• _Task brief_: Please update the lines running from the line with "The image size is (1516, 784)." up to and including the line with "Action: tap(313, 697)", changing "footer" to "bottom bar" and leaving everything else as it is. Give only those lines back, without the pictures.

• _Stored data_:

----

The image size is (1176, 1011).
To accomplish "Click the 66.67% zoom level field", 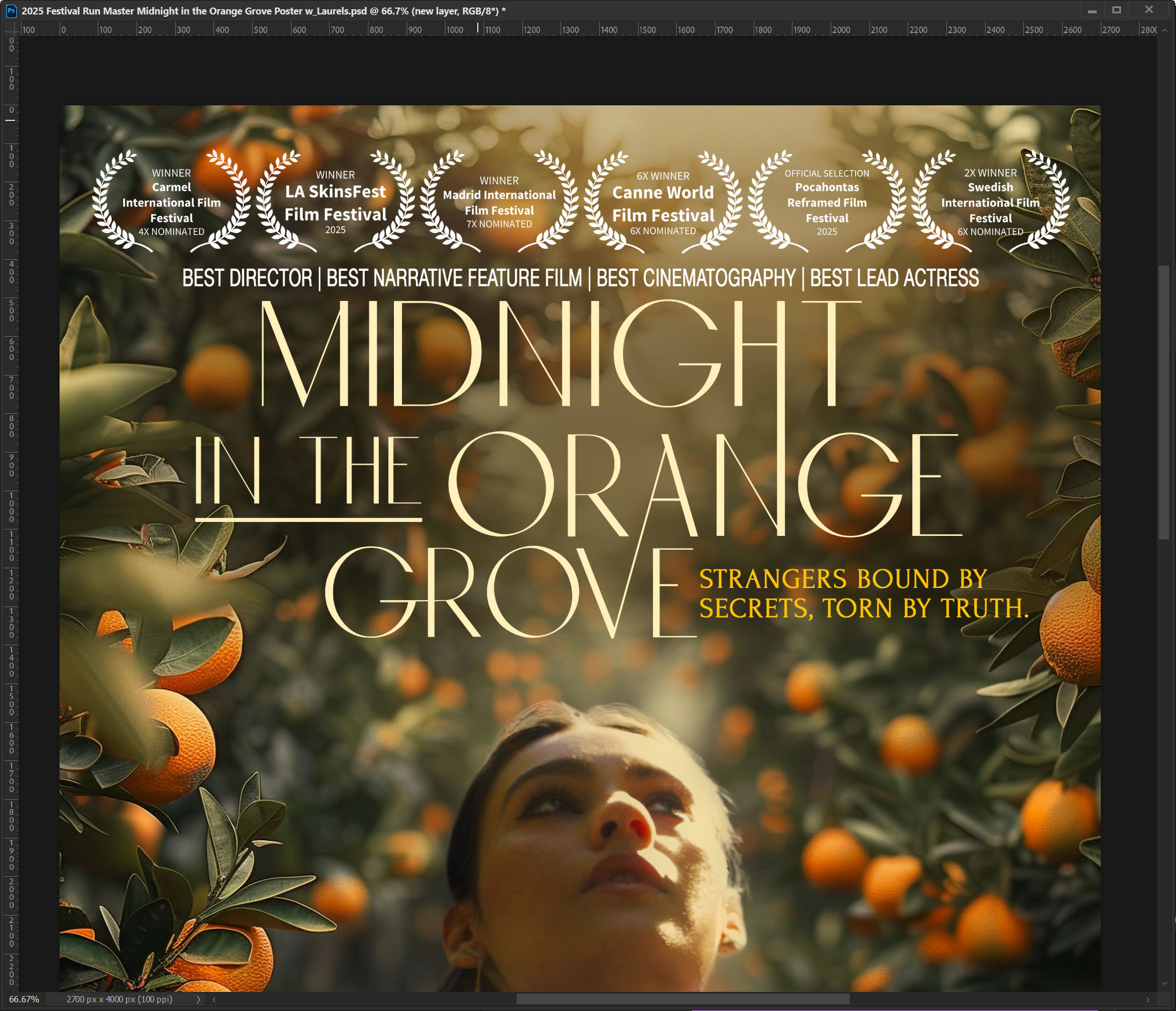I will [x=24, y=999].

----

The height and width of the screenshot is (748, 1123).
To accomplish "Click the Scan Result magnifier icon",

----

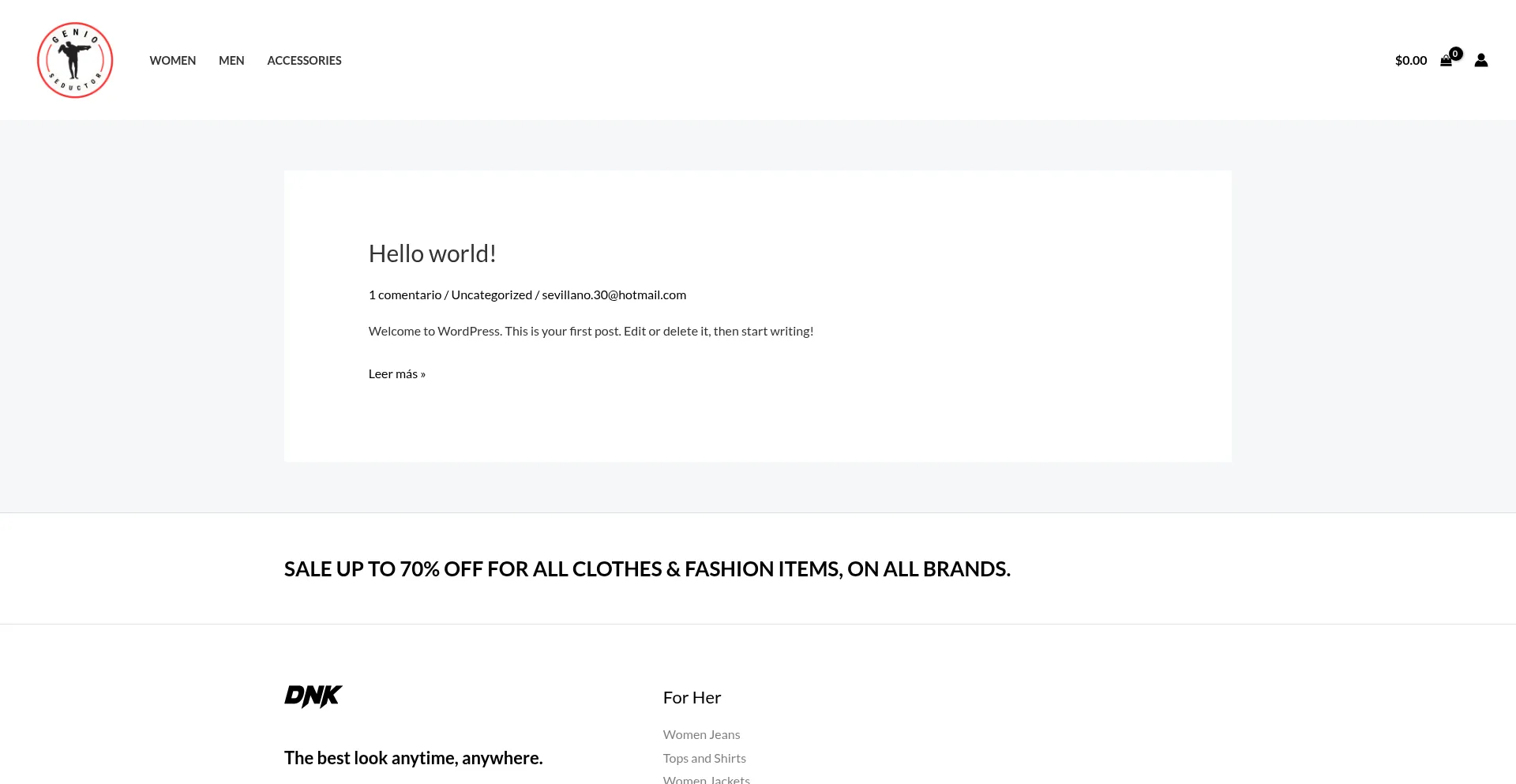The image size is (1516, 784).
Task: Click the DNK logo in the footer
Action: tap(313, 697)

----

• _Result of the task_:
The image size is (1516, 784).
Task: Click the DNK logo in the bottom bar
Action: tap(313, 697)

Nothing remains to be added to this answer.